Cyclistic’s director of marketing believes the company’s future success depends on maximizing the number of annual memberships. Customers who purchase single-ride or full-day passes are referred to as casual riders.

Your team wants to understand how casual riders and annual members use Cyclistic bikes differently

From these insights, a new marketing strategy will be designed to convert casuals into members.

3.2 Ask

Three questions will guide the future marketing program. The director assigned me the first:

How do annual members and casual riders use Cyclistic bikes differently?
Why would casual riders buy Cyclistic annual memberships?
How can Cyclistic use digital media to influence casual riders to become members?

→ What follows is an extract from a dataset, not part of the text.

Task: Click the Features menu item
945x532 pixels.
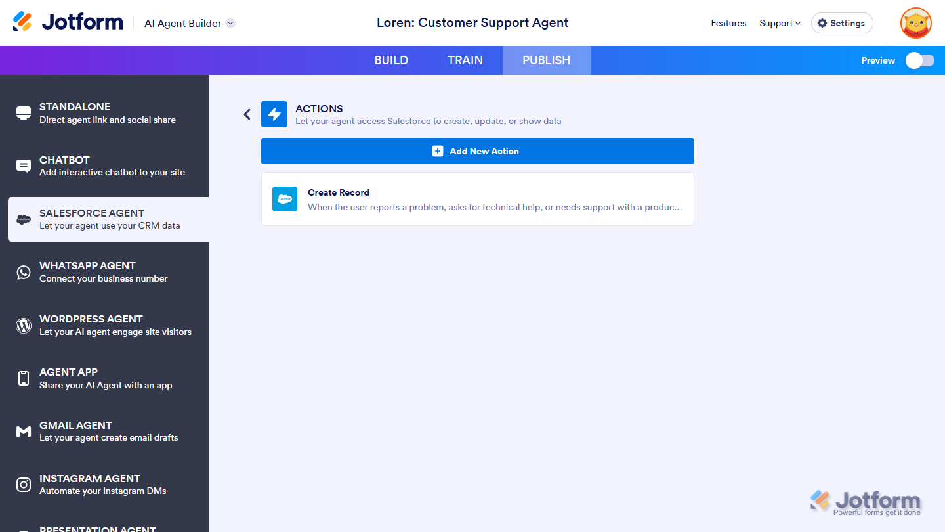Action: coord(728,23)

The task is to produce a report with the following deliverables:

A clear statement of the business task
A description of all data sources and software used
Documentation of any cleaning or manipulation of data
A summary of the analysis
Supporting visualizations and key findings
Recommendations based on analysis

3.2.1 Objective

Analyze Cyclistic riders’ usage patterns a for novel marketing membership conversion program.

3.3 Prepare / Process

The (fictional) historical data, divvy-tripdata, is publicly available and hosted on AWS.

I used the Amazon Web Services Command Line Interface (AWS CLI) to scrape a year’s worth of data (August 2021 - July 2022 inclusive):

#!/bin/zsh
# Bucket name is simply from url: <bucket_name>.s3.amazonaws.com
# First exclude all objects, then include those needed
# This will download the files into current directory, then unzip and rm zip
aws s3 sync s3://divvy-tripdata . \
    --exclude '*' \
    --include '20210[8-9]*.zip' \
    --include '20211[0-2]*.zip' \
    --include '20220[1-7]*.zip' \
&& unzip '*.zip' && rm *.zip && rm -rf __MACOSX/

I baked the following packages into some boilerplate code, then defined any necessary functions for pre-processing:

packages <- c("tidyverse", "here", "skimr", "janitor", "Hmisc", "geosphere",
              "sjmisc", "lubridate", "scales", "RColorBrewer", "ggmap", "gridExtra")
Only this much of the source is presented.